■ **What you have to do**
Return the lines from the start of the data through the line containing "pyautogui.click(x=1741, y=560)", copied without any change.

Word and element location data:

────────────────────

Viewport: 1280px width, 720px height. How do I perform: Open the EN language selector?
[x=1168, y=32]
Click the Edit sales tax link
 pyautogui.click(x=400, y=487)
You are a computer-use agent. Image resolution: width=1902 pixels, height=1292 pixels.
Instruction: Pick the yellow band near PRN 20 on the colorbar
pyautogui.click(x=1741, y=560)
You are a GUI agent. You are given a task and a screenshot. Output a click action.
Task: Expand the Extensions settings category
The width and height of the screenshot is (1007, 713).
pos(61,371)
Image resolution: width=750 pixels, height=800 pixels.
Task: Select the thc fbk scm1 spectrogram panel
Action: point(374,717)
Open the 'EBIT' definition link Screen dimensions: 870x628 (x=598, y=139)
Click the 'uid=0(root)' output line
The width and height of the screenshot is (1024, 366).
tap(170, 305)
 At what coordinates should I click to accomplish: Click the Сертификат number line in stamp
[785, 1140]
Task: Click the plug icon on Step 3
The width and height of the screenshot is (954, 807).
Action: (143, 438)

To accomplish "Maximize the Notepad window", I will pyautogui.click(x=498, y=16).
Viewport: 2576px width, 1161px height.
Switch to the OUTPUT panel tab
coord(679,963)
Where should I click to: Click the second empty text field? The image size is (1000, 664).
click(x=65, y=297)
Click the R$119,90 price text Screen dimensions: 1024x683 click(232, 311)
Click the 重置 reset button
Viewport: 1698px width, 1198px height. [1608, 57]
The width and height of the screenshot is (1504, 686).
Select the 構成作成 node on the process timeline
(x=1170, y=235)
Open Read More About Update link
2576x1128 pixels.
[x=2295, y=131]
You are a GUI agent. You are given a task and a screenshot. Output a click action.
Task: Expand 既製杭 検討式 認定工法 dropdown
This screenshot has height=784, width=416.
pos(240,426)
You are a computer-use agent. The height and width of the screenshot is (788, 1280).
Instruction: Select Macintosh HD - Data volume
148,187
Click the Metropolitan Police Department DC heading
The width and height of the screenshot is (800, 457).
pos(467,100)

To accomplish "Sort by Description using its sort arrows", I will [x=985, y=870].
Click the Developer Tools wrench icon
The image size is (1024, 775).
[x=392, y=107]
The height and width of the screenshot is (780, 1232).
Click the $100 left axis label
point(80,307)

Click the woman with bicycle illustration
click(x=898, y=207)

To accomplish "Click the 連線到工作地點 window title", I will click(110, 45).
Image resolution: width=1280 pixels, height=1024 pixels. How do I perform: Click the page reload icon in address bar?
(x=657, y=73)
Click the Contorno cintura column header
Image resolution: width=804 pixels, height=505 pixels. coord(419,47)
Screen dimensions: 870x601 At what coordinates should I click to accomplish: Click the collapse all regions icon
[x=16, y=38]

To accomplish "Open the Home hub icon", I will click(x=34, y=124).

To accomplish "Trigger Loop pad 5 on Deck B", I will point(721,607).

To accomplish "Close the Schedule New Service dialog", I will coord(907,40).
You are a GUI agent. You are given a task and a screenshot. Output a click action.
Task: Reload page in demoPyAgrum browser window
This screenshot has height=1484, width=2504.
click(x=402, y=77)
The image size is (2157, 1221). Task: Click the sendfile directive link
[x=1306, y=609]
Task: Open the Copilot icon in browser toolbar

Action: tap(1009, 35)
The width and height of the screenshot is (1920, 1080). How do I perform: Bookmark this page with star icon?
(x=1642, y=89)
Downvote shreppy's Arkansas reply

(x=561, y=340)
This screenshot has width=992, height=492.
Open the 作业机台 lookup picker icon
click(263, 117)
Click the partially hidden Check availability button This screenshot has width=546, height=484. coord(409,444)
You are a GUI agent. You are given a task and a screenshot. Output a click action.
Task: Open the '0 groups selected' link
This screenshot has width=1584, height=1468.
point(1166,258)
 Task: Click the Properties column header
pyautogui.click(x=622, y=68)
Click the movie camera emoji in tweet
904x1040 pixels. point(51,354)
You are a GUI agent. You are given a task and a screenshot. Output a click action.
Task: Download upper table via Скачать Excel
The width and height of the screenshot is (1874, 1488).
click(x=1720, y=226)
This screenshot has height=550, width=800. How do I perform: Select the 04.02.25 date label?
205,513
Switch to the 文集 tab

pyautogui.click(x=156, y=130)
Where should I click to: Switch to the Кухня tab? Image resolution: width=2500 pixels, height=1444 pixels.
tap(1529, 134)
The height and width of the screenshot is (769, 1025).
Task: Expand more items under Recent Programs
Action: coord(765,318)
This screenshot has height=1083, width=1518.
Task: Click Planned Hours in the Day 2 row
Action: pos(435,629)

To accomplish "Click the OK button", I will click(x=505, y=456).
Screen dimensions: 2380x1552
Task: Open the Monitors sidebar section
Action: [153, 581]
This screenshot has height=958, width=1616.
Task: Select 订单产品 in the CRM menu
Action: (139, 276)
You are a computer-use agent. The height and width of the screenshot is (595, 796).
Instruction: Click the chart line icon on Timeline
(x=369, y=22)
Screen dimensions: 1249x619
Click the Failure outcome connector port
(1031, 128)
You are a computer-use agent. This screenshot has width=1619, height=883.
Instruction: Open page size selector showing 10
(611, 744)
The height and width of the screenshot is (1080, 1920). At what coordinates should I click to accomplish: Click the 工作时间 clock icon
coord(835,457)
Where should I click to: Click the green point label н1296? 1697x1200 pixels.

────────────────────

■ **Completed task**
Viewport: 1280px width, 720px height. How do I perform: Open the EN language selector?
[x=1168, y=32]
Click the Edit sales tax link
 pyautogui.click(x=400, y=487)
You are a computer-use agent. Image resolution: width=1902 pixels, height=1292 pixels.
Instruction: Pick the yellow band near PRN 20 on the colorbar
pyautogui.click(x=1741, y=560)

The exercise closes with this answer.